Brief:
Write the records out once more, exactly as they appear below.

*** Opening Exercise data ***

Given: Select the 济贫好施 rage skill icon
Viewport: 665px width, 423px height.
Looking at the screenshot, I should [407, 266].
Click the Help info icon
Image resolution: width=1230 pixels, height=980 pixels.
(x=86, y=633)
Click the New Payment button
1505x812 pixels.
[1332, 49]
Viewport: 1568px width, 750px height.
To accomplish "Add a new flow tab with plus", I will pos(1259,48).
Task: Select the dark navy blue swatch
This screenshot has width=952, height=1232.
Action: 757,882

*** Closing Exercise data ***

Response area:
Given: Select the 济贫好施 rage skill icon
Viewport: 665px width, 423px height.
Looking at the screenshot, I should [407, 266].
Click the Help info icon
Image resolution: width=1230 pixels, height=980 pixels.
(x=86, y=633)
Click the New Payment button
1505x812 pixels.
[1332, 49]
Viewport: 1568px width, 750px height.
To accomplish "Add a new flow tab with plus", I will pos(1259,48).
Task: Select the dark navy blue swatch
This screenshot has width=952, height=1232.
Action: 757,882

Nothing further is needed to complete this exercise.